3年生の時の学芸会のことです。私は合唱に出ることになった
のです。そのことを母に告げると、
母 「先生は何番目位に呼んだの?」・・私 「分からない」
母 「真ん中から前なの?後なの?」・・・私 「後だよ」
母 「ふーん、練習だけは、していてイイよ
」
変なことを言う母だなあと思っていましたが、学芸会当日、理由
が分かったのです。
母 「アポチャン、お母さんと一緒に丸井(老舗デパート)さんへ
行こう。馬(遊具)に乗せてあげるから。」
私 「だって今日、学芸会でしょう。合唱に出るのだよ。」
母 「そんなのいいのよ。どうせ最後の方に呼ばれたんだから。
少し先生を困らせてやろう( ゚皿゚)キーッ!!」
私は、遊具の馬に乗れるため学芸会をサボってしまったのです。
4年生(昭和23)の学芸会ではスケアダンス(フォークダンスの
一種)にでることになりました。私は、休み時間も体育でもスケア
ダンスをやらされていたので、出たくないと思っていました。
そのことを父に話すと、
父 「男と女が手をつないで踊るダンスなど出なくていい
」
とのことです。翌日、担任に父も反対ですので、私もでません
と報告すると、何故か、担任は素直に認めてくれました。
「男女7歳にして、席を同じゅうせず」という考え方で育ち、
また、教育してきた父ですので分かるような気がしましたが、
母の行為や態度はかなり問題があると今でも思っています。
[注釈] 「オンリーワン」より「ナンバーワン」の教育をめざした
私の母親は、合唱の美しさなどよく分からなかったのです。
また、分かろうともしなかったようです。合唱より独唱を優位と
考えていたようです。一月前に故人となった兄(長男)は、声が
綺麗だったので学芸会ではよく独唱に出たということが分かり
ました。そのことを聞き、母のこだわりが分かったような気がし
ました。
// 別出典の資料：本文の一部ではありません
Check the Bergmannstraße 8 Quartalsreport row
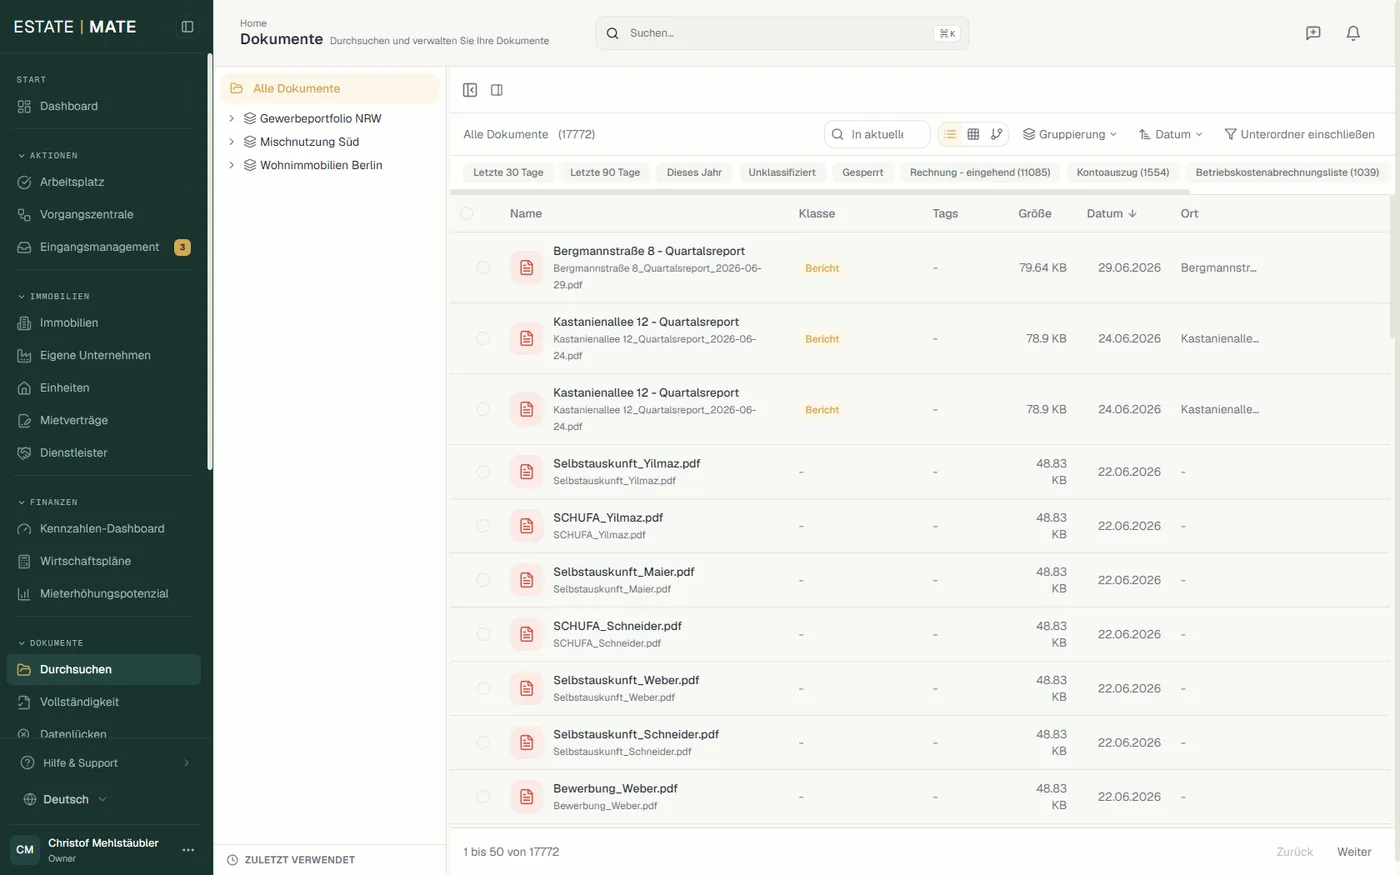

明治生まれの母の時代は「生きること」「子育て」が
人生の目的であり、趣味、娯楽、旅行などは遠い世界だった
のです。
なお、戦後直ぐの、何のレクリエーションもない時代でした
から、男女が一緒に踊る「スケアダンス」は瞬く間に広がって
いき、当時の文部省も国の施策としてフォークダンスを各都道
府県の教育委員会を通じて広めてきたわけです。